Claire – Clean Air Engine

Claire – Clean Air Engine

In its Clean Air Engine (Claire) technology roadmap, MTU is combining key technologies into a commercial propulsion system that, by the year 2050, will burn 40 percent less fuel, will reduce CO2 emissions by the same amount, and will cut noise by 65 percent. Plans are to achieve the CO2 and noise targets defined by the European aviation industry and research community in the Strategic Research and Innovation Agenda (SRIA) in three stages.

15 percent, 25 percent, 40 percent less carbon dioxide-these are the staged goals of Claire. In the first stage, the geared turbofan engine alone already provides a reduction in fuel consumption and, hence, carbon dioxide emissions by up to 16 percent. Simultaneously, the aircraft's noise footprint is significantly reduced. Concept studies conducted as part of the second stage of Claire indicate that the geared turbofan configuration lends itself as a platform for further improvement. For example, it is quite conceivable that the fan pressure ratio can be further reduced and thus the bypass ratio further increased from 12:1 (geared turbofan) to up to 20:1 by the year 2030. Moreover, the thermal efficiency of the core engine can be enhanced by higher pressure ratios and temperatures. The aim is to increase the overall pressure ratio from currently almost 50:1 to 70:1 and at the same time appreciably reduce the amount of cooling air required.

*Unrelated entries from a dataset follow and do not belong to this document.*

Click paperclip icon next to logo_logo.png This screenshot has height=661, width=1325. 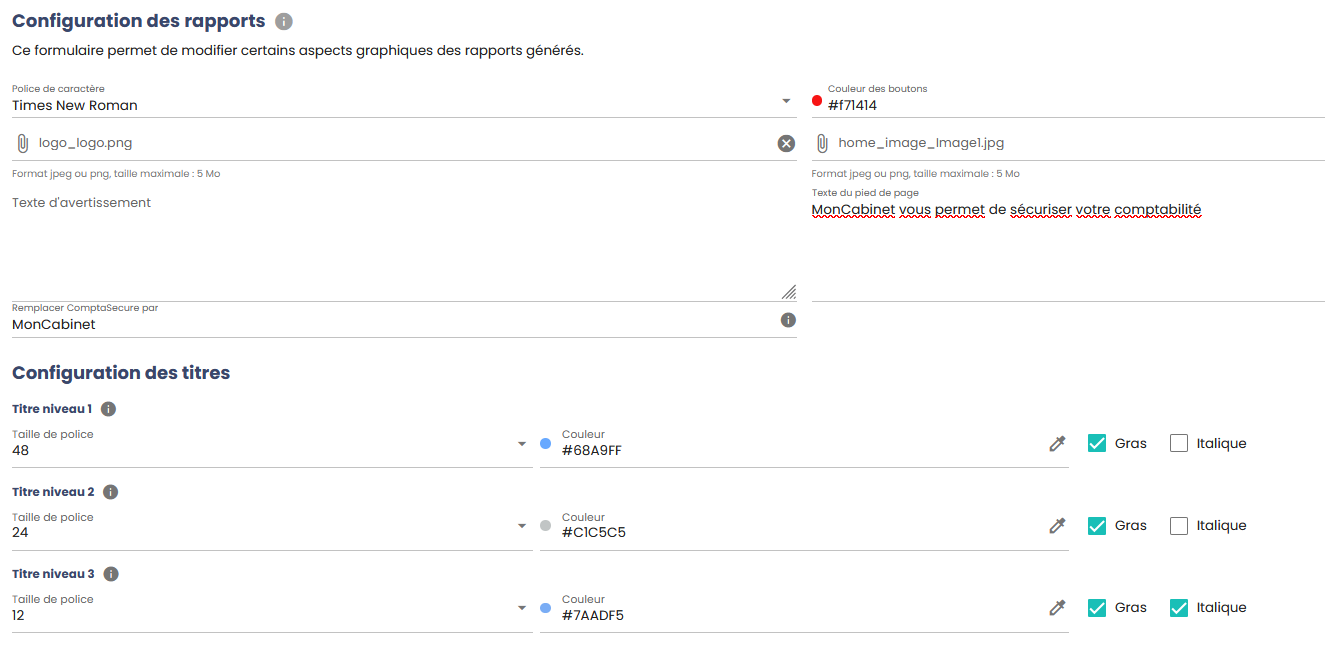(x=22, y=143)
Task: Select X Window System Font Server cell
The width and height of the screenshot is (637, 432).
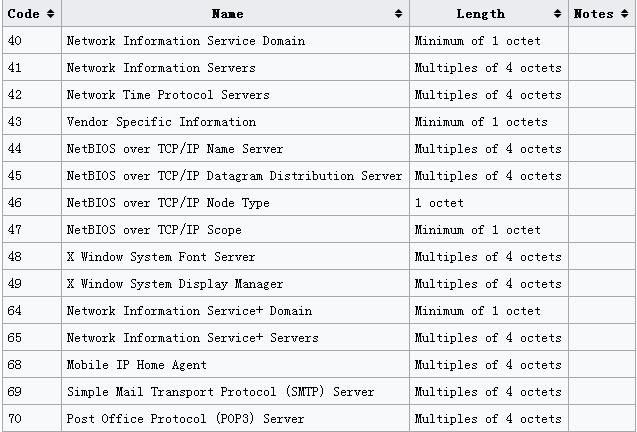Action: [x=161, y=257]
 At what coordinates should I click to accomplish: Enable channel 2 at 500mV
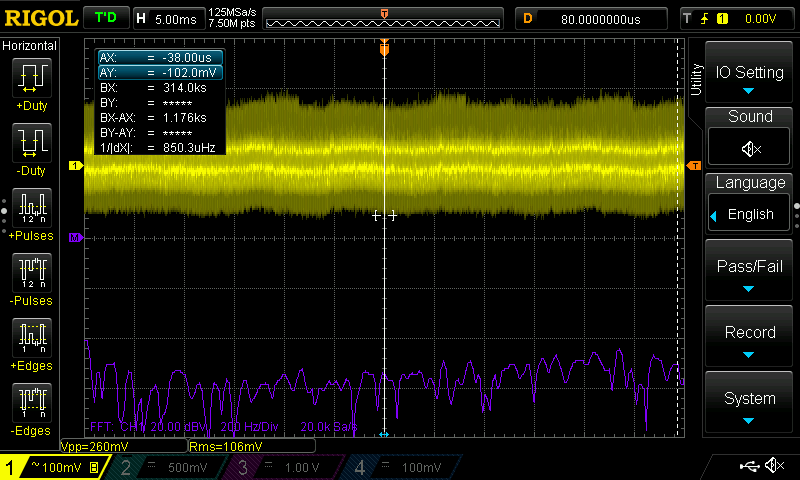pyautogui.click(x=165, y=467)
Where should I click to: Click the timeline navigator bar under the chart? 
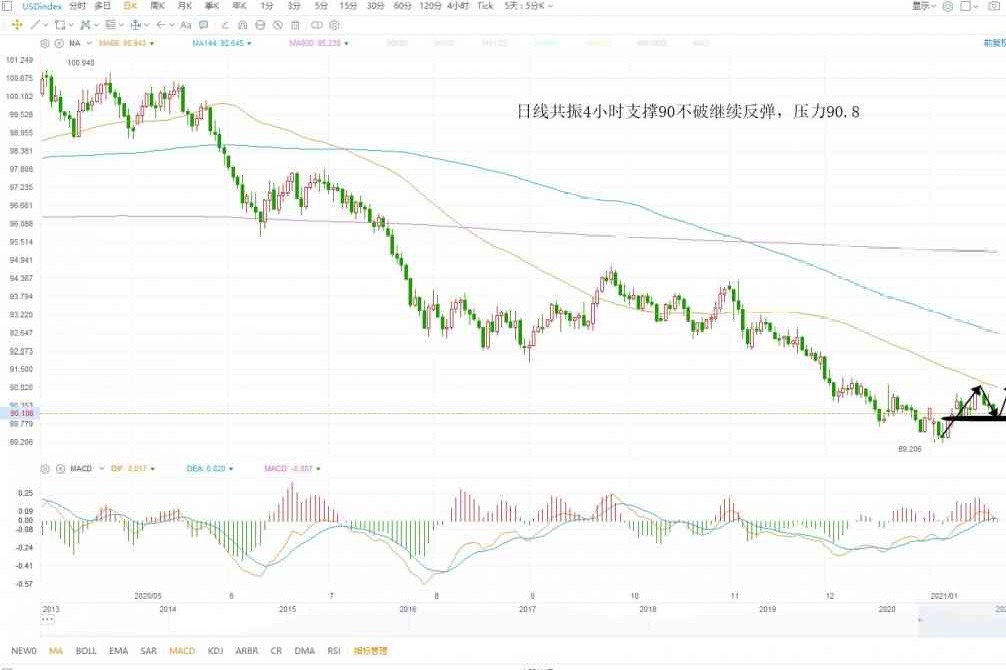500,623
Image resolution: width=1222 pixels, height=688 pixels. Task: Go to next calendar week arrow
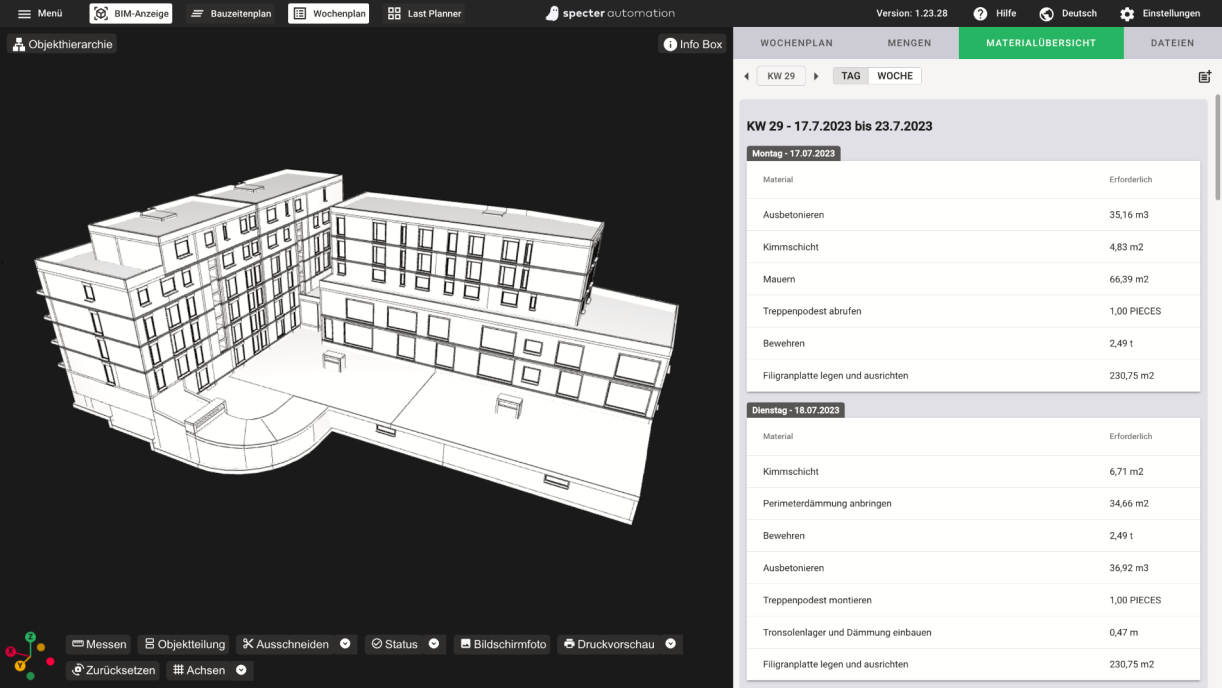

In the third and last stage of Claire, major changes are envisaged that may well go beyond today's gas turbine technology. Jointly with universities and other research establishments, MTU is conducting studies for this phase. Among the options under review are the use of highly efficient heat engines with extremely high pressures or the embodiment of recuperative elements to improve the thermodynamic cycle process. Other conceivable concepts include shielded propellers or fans distributed around the fuselage.